Enhanced activity and selectivity of electrocatalytic denitrification by highly dispersed CuPd bimetals on reduced graphene oxide

Abstract

Abstract Electrocatalytic denitrification is regarded as an environmentally friendly and effective technology for nitrate contaminated water. Enhanced activity of electrocatalysis and selectivity to benign N2 by tuning the properties of cathode materials are still desired. Herein, well-dispersed CuPd bimetals anchored on reduced graphene oxide (CuPd@rGO) are prepared via wet impregnation and subsequent thermal treatment. The synthesized materials possess relatively large surface areas (150–230 m2/g) and dispersive bimetal nanocrystals (8–25 nm, consisting of Cu, Pd, and Cu2.991Pd1.009 alloy).
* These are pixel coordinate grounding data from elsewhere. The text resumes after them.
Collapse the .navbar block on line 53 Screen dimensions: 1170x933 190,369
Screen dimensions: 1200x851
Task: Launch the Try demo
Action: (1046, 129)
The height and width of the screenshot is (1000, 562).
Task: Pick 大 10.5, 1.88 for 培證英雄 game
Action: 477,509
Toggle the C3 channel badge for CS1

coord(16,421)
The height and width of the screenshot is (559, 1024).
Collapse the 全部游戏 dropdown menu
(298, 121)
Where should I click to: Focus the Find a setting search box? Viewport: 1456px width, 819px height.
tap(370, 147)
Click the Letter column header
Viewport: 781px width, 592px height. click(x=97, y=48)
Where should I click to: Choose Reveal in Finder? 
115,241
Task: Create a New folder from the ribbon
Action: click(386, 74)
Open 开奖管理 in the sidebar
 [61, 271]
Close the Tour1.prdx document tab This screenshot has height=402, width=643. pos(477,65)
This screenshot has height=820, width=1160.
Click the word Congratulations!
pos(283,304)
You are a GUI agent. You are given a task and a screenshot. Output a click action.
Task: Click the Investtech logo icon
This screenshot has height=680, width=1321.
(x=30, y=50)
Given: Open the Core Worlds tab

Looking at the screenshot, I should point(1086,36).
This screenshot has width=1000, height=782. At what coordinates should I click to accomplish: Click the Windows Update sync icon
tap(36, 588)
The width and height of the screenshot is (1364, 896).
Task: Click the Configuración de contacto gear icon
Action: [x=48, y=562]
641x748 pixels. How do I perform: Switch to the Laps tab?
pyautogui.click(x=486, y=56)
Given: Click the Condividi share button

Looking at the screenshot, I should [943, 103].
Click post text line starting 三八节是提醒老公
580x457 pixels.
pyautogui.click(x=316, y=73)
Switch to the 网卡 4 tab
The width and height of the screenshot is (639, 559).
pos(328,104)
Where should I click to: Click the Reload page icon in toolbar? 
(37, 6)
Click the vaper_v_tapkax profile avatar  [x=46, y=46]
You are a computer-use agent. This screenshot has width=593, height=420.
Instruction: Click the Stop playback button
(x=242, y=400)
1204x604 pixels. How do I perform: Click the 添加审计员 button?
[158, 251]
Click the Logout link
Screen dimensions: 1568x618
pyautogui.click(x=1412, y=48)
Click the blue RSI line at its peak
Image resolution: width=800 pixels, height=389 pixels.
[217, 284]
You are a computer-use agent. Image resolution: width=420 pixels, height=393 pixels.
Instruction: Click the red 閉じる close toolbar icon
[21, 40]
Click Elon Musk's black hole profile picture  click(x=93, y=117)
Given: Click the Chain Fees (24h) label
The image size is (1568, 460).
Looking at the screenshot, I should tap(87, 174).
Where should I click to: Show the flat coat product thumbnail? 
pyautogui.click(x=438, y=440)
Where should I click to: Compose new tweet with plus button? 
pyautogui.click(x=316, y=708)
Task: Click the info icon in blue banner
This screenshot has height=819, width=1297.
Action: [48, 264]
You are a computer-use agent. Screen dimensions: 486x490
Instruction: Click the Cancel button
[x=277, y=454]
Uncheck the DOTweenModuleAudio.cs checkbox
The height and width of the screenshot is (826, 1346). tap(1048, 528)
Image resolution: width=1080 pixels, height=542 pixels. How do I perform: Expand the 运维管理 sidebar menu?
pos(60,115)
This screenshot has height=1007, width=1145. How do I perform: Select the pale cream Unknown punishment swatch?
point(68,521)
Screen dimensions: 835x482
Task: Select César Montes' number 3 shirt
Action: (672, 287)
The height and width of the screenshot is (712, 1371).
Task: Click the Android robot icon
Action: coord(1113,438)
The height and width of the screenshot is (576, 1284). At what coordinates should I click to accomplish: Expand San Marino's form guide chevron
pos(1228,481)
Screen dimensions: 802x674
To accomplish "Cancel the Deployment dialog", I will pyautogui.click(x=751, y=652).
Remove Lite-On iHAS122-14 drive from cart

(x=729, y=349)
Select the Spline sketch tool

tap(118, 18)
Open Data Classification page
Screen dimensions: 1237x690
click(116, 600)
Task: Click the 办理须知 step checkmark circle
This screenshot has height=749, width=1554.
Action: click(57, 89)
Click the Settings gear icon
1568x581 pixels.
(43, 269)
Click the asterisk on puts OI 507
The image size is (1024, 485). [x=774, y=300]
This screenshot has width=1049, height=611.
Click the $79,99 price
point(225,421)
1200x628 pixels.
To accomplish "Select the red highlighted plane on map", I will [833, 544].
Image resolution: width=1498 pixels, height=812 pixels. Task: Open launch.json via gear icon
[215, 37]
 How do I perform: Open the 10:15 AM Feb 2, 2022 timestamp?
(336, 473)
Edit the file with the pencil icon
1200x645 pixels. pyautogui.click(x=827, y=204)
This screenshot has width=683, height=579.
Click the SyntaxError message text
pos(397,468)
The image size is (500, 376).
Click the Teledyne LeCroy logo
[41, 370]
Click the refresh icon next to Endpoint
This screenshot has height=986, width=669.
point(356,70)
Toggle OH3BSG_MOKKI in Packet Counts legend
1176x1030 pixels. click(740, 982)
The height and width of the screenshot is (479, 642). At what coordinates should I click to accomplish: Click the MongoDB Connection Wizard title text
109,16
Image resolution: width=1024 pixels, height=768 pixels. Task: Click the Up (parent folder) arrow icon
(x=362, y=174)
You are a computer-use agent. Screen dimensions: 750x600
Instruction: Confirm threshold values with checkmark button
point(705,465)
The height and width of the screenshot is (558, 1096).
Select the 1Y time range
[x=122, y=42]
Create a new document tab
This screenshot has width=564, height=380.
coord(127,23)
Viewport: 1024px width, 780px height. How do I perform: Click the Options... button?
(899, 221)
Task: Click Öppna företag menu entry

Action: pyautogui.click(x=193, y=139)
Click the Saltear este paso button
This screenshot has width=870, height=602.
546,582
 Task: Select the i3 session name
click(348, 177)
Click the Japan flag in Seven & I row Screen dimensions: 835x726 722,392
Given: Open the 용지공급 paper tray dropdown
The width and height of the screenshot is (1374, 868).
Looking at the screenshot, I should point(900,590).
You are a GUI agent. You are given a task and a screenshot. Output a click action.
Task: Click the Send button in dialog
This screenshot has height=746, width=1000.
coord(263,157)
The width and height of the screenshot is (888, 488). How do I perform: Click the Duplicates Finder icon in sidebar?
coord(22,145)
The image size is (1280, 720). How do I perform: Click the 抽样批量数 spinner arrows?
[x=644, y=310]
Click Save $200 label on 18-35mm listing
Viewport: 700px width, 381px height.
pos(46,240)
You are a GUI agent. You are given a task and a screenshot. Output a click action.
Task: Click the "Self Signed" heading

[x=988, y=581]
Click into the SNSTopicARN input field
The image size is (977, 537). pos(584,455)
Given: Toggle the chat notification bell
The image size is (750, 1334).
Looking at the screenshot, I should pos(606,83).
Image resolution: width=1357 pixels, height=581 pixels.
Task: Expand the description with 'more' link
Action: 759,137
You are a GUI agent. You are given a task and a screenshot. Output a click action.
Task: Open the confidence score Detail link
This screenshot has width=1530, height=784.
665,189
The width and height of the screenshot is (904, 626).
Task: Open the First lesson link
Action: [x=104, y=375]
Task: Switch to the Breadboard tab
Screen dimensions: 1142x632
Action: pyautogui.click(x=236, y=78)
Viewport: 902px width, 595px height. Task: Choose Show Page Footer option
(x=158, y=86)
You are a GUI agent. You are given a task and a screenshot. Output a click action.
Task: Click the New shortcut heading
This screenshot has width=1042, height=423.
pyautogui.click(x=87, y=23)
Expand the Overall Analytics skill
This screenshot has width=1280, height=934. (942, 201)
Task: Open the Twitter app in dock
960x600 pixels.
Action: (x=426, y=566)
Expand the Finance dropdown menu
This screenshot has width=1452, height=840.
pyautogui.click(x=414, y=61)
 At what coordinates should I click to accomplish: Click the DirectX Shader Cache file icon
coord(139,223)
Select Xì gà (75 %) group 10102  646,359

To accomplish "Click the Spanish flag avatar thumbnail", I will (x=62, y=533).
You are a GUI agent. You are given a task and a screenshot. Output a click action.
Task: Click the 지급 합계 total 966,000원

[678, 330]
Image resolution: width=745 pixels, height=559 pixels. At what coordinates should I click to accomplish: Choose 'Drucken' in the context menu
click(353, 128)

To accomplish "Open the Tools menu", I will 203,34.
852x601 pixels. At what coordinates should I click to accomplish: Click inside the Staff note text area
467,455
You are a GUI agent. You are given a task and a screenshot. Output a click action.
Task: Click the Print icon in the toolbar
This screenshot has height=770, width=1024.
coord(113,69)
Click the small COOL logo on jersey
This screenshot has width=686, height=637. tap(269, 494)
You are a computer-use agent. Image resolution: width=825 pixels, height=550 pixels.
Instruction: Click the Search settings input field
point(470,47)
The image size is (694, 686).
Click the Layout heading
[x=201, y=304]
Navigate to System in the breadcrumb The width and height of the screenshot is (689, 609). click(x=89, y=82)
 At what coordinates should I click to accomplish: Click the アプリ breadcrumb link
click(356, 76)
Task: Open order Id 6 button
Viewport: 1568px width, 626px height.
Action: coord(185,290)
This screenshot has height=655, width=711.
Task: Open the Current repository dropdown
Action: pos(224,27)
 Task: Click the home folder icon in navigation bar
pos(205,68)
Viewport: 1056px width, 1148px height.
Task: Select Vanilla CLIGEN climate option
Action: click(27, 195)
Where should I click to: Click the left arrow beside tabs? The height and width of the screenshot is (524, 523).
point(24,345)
This catalyst achieves maximal nitrate conversion yield of 96.7% with the highest N2 selectivity of 85.5% (in the neutral electrolyte of 100 mg-N/L NaNO3), nitrate removal capacity of 5611 mg-N/mgCuPd (at 300 mg-N/L NaNO3), and superior stability after multiple cycles. The activity and stability of electrocatalyst are much higher than that of most of reported CuPd supported materials. Such outstanding performance owes to the synergistic cooperation of finely dispersive CuPd bimetals and high conductivity of rGO supports. Meanwhile, the effects of material property (e.g., metal loading) and various electrochemical conditions (e.g., potential, pH, concentration of nitrate, and concentration of electrolyte) on activity and selectivity of denitrification, as well as reaction kinetics, are systematically investigated. The cooperative denitrification mechanism of Cu, Pd and rGO is explored and creatively supported by cyclic voltammetry (CV), in-situ pH detection, inductively coupled plasma mass spectrometer (ICP-MS), and the comparison of reaction kinetics, interpreted as NO 3 - → NO 2 - → N 2 and NO 3 - → NO 2 - → NH 4 + → N 2 .